Thanksgiving break to me is the calm before the storm, also known as finals week. It’s one of my favorite holidays, not just because of the food, but also because I’m a college student who appreciates returning home to be with my family. While others have different traditions for Thanksgiving, I believe that no matter where you are and who you’re with you should follow three guidelines — eat, cherish the festivities and, of course, revive childhood traditions.

The first, and probably the most important thing I did over break, was eat and after that eat some more. It’s Thanksgiving and, if you’re anything like me, the choice of food is far too delicious to pass up even a little appetizer. So what do I recommend? Try everything; even down to the drinks. Don’t miss the opportunity to have your first eggnog of the holiday season. If there’s one thing that I will not accept over the break, it’s the word “diet.” Second, even if you’re culinary-challenged like myself, offer to help cook. Eating the meal that I helped to create this year was extremely rewarding even though I may have overcooked the potatoes.

Embracing every aspect of the holiday, no matter how cheesy or childish it may seem, is my second favorite part of the break. I consider Thanksgiving to be the start of the holiday season, so I’m fully prepared to get festive. Not only do I recommend indulging in a little eggnog, but I also would suggest sitting down and actually enjoying the annual Macy’s Thanksgiving Day Parade until the end when Santa waves, officially welcoming the Christmas season.

Following the parade tradition, you can then go one of two ways. Either embrace all of the adorableness of The National Dog Show, or, my personal preference, turn the TV on and watch some football. While the Dog Show may seem overdone or a little silly at first, the laughs you share with your family are well worth it. Also, the carefree nature of a dog show is enough to make everyone forget all the work waiting for him or her when they return from break. Football will likewise make you forget the responsibilities you have awaiting you; however, the intensity of the game is certainly not as carefree as watching dogs strut around an arena. The Macy’s Thanksgiving Day Parade, the Dog Show and football games are beloved Thanksgiving traditions that will prepare anyone for the upcoming Christmas season.
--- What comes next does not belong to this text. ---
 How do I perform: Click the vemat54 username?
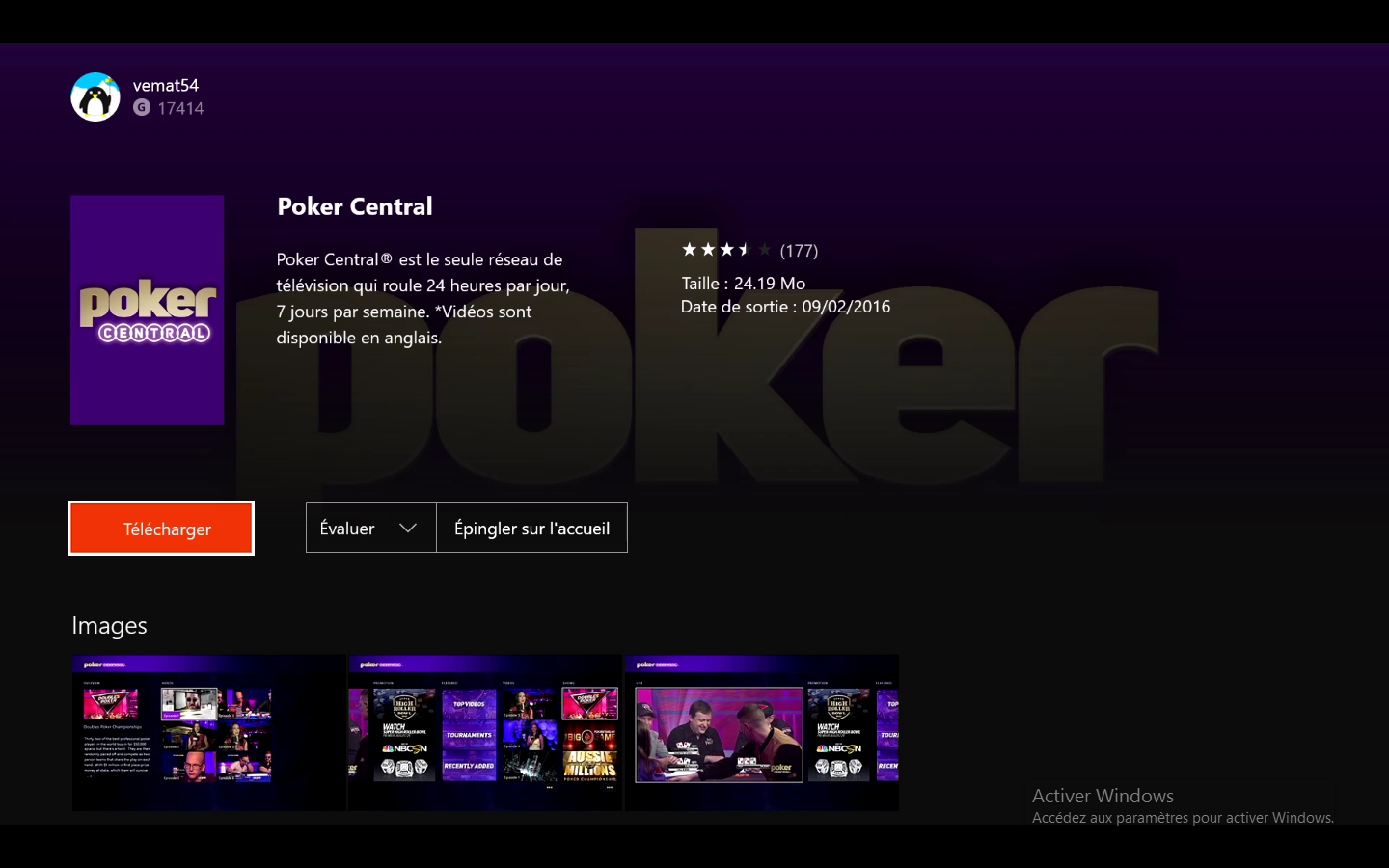166,85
My last, and probably favorite part of the Thanksgiving holiday is reliving and cherishing all of my childhood traditions. For me and my family, this means bringing out all of the classic Christmas movies. Although they may seem poorly animated compared to more recently animated movies like Jim Carrey’s “A Christmas Carol,” which came out in 2009 and “The Polar Express” that came out in 2004, the original Grinch and Rudolph movies, both of which came out in the 1960s, are hard to top. My family and I also must always toast the season with our first cup of eggnog as Santa rolls in during the parade. The first cup of eggnog on Thanksgiving marks the beginning of an eggnog-filled holiday season, which carries until after Christmas. Every Thanksgiving marks the beginning of our Christmas traditions that I look forward to enjoying when I return home after the semester.

While I hold all three of these holiday aspects close to my heart, I am sure every family has their own specific and important traditions. Whatever they are, I recommend cherishing them, as well as the people you enjoy them with. If there’s one thing that I’ve learned about the holidays, it is that “it’s not what you do, but rather who you enjoy it with.” As a homesick college student, I hold this ideal to heart, and I hope that everyone else will during the upcoming winter break.